The ConnectWise Manage PSA platform becomes completely unreachable after a database failover goes wrong. The MSP service desk cannot create, update, or view tickets. Automated ticket creation from monitoring alerts queues up and eventually starts dropping. SLA tracking is offline.
The shared cloud backup repository used for 15 MSP clients becomes corrupted after a storage controller firmware bug. Backup jobs for all tenants fail with integrity check errors. The most recent valid restore point for some clients is 72 hours old, violating SLA RPO requirements.
A failed RMM platform update pushes a corrupt agent binary to all managed endpoints. The agent enters a crash loop on 400+ devices across 12 client organizations, leaving the MSP completely blind to endpoint health and unable to run remote management tasks.
The captive portal web server crashes, preventing guests from completing the splash page authentication. Guest devices connect to WiFi but cannot access the internet because the portal redirect times out. The portal VM ran out of memory handling a spike in connections.
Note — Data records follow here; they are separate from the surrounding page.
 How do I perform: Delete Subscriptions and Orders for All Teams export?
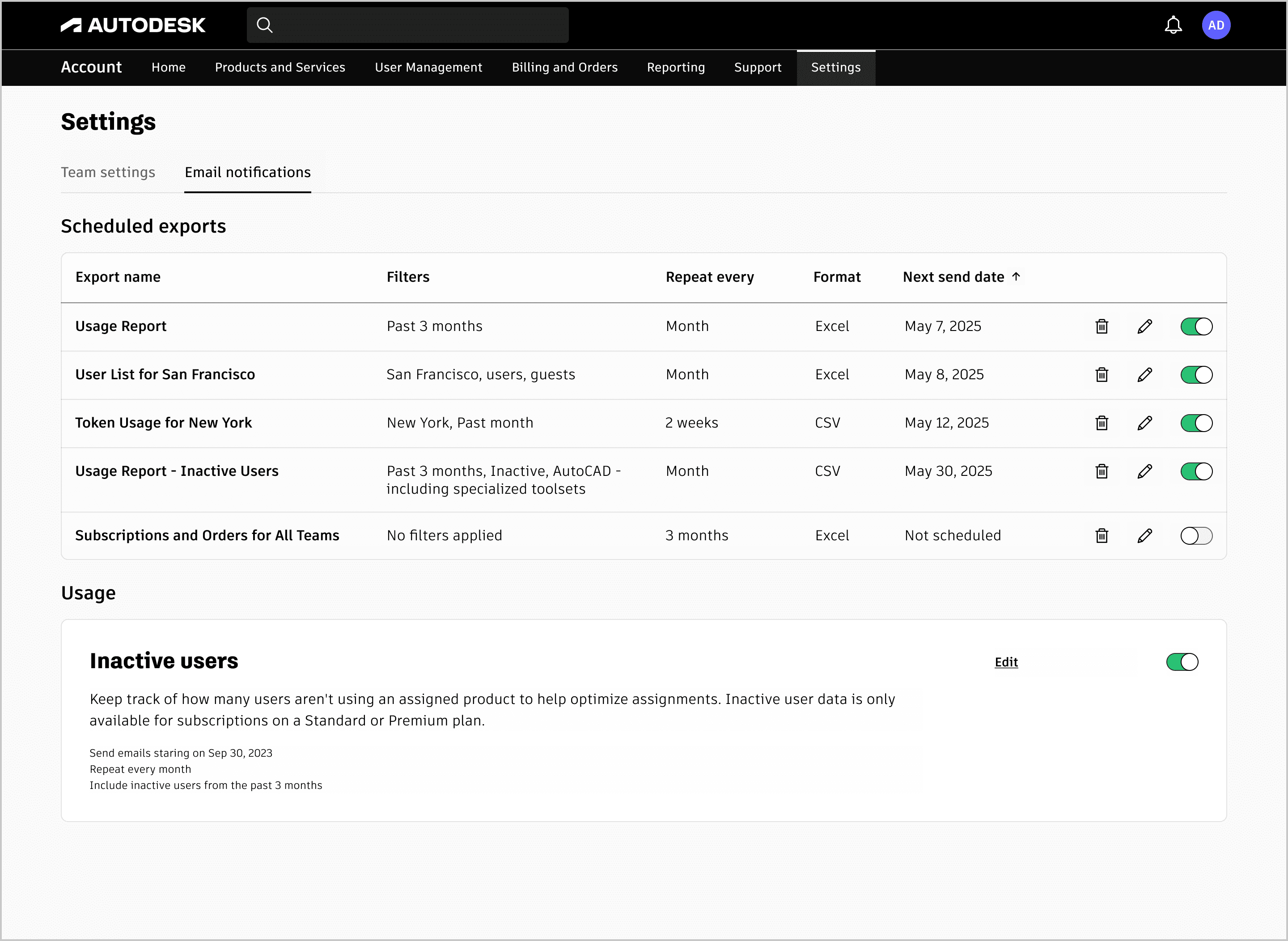[1101, 536]
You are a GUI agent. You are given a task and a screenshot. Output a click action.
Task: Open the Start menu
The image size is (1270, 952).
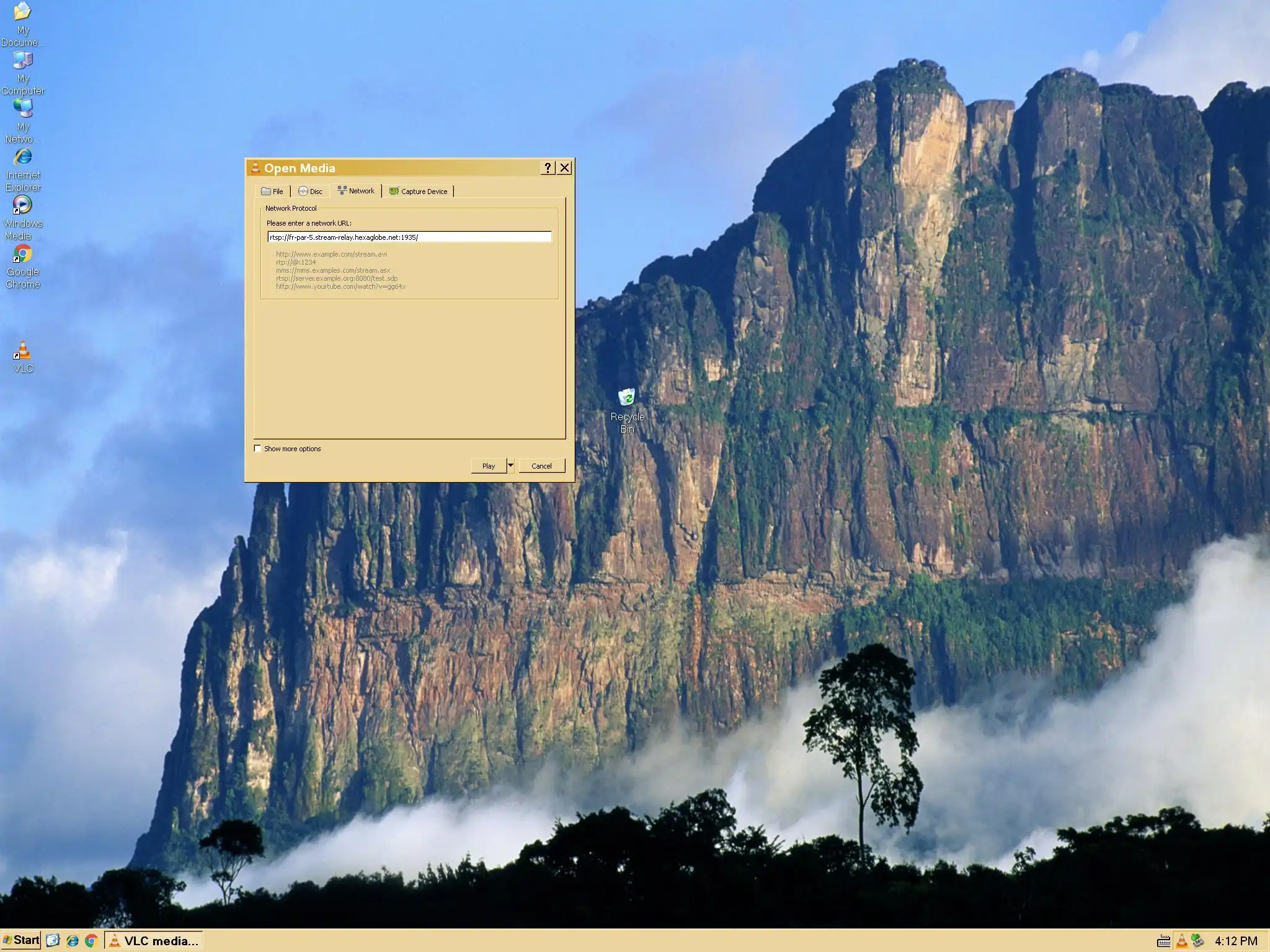click(x=21, y=940)
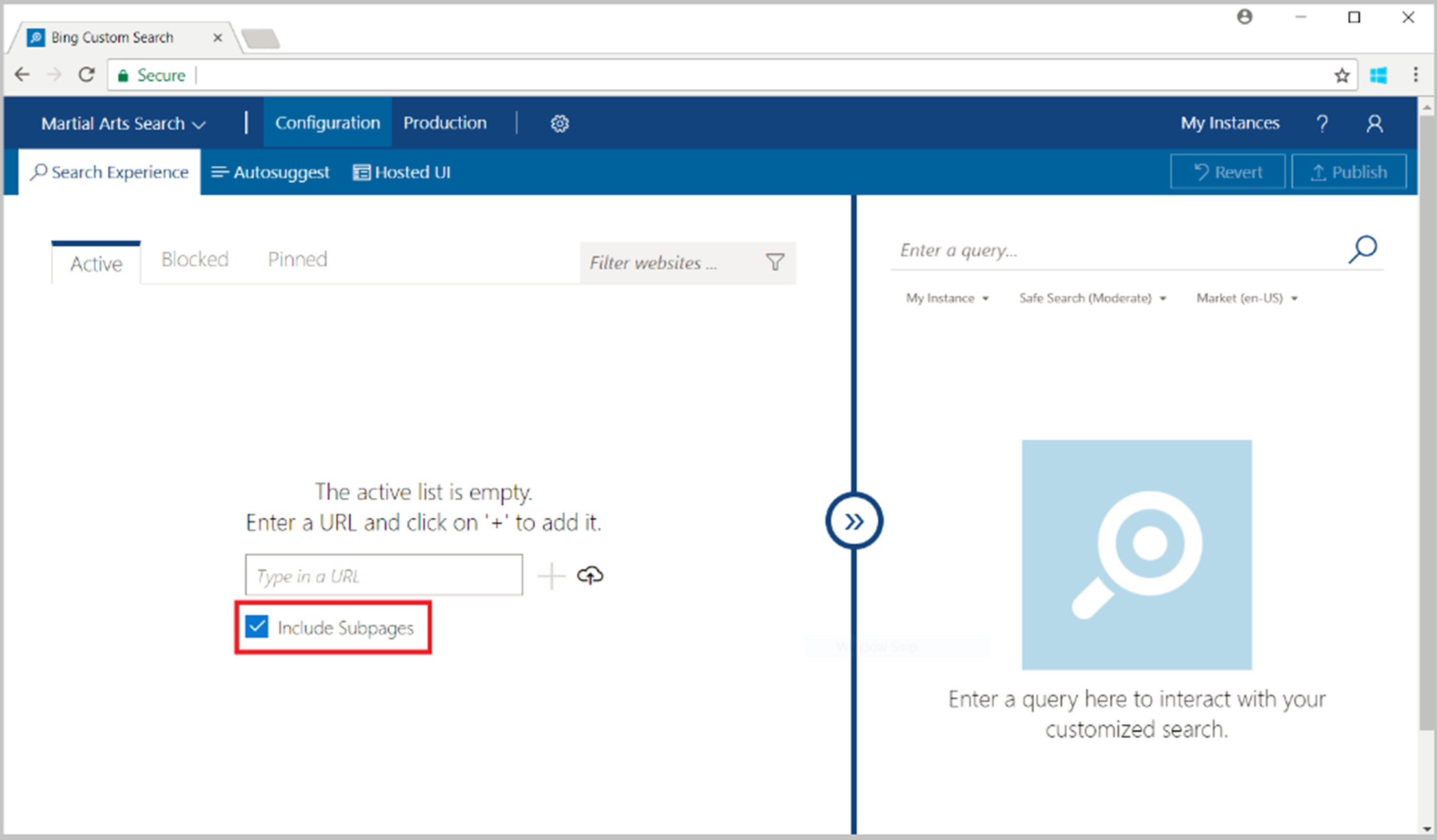Click the Type in a URL field

383,576
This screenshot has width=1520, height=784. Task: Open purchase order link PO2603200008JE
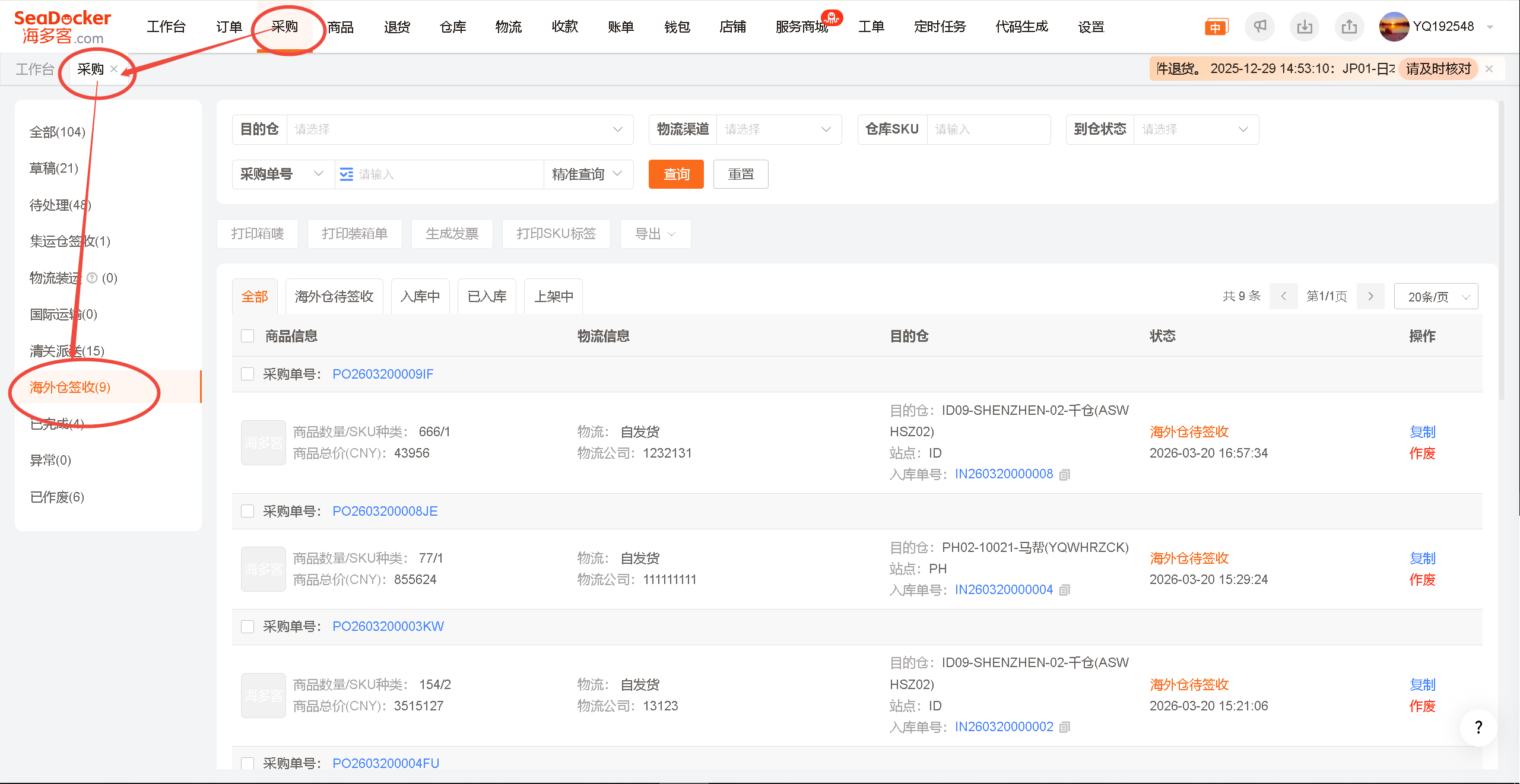[385, 511]
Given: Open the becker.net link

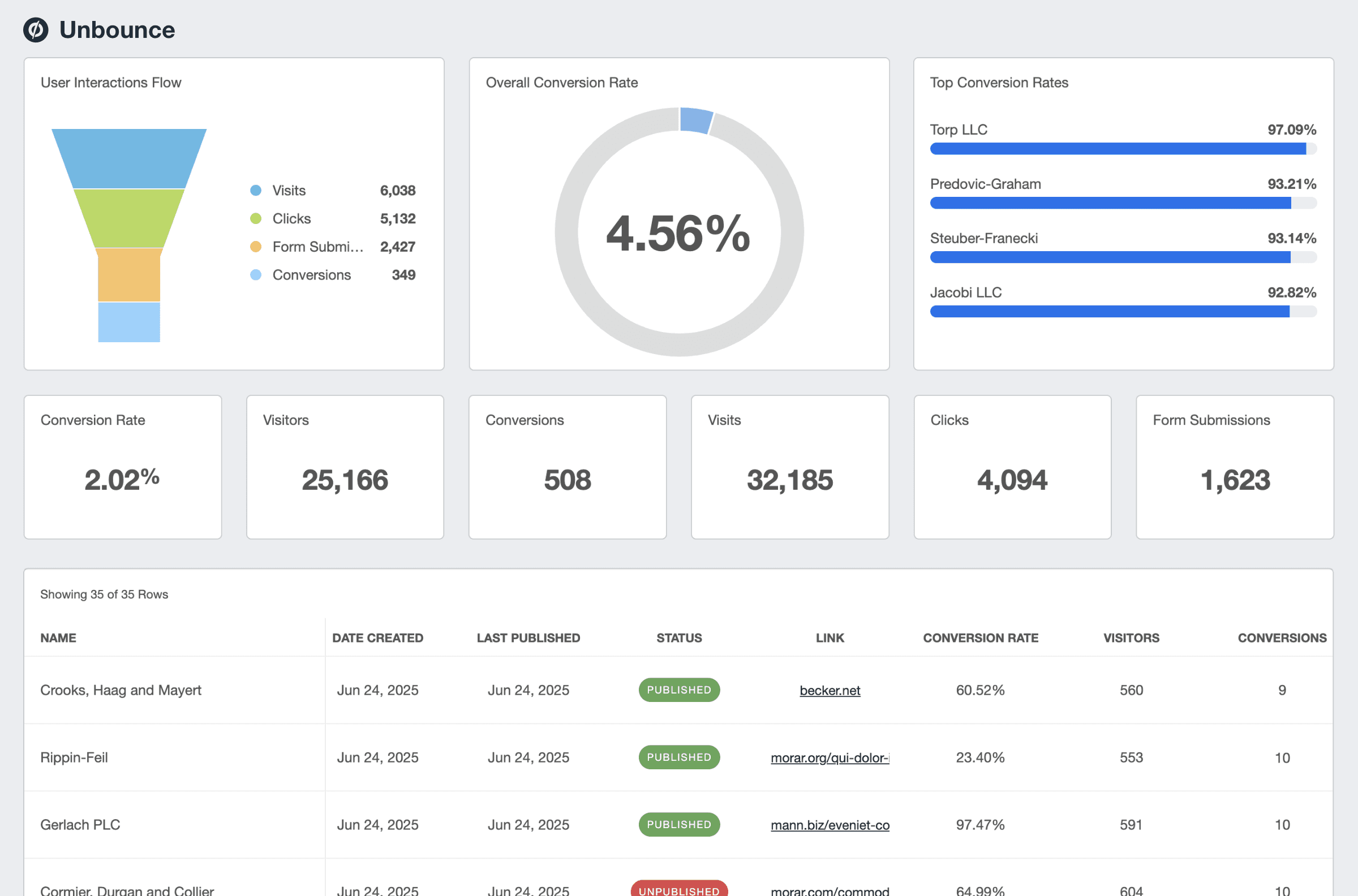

A neighboring tenant in the shared office building installs high-power wireless equipment on overlapping channels, causing severe co-channel interference. Client devices experience packet loss, low throughput, and frequent disconnections across the entire 2.4GHz band and DFS channels on 5GHz.
The RADIUS server certificate used for EAP-TLS authentication expires, causing all 802.1X wireless clients to fail authentication. Supplicants reject the expired certificate, and no clients can connect to the enterprise SSID. Guest network remains functional.
A 500-person conference event overwhelms the venue WiFi infrastructure. The wireless controller reports channel utilization above 90% on all APs in the event hall. Client devices experience severe contention, with most unable to maintain stable connections.
The Aruba wireless controller cluster loses sync after a firmware mismatch between the primary and standby controllers. All APs managed by the failed controller go into standalone mode with degraded functionality. Roaming between controller zones fails completely.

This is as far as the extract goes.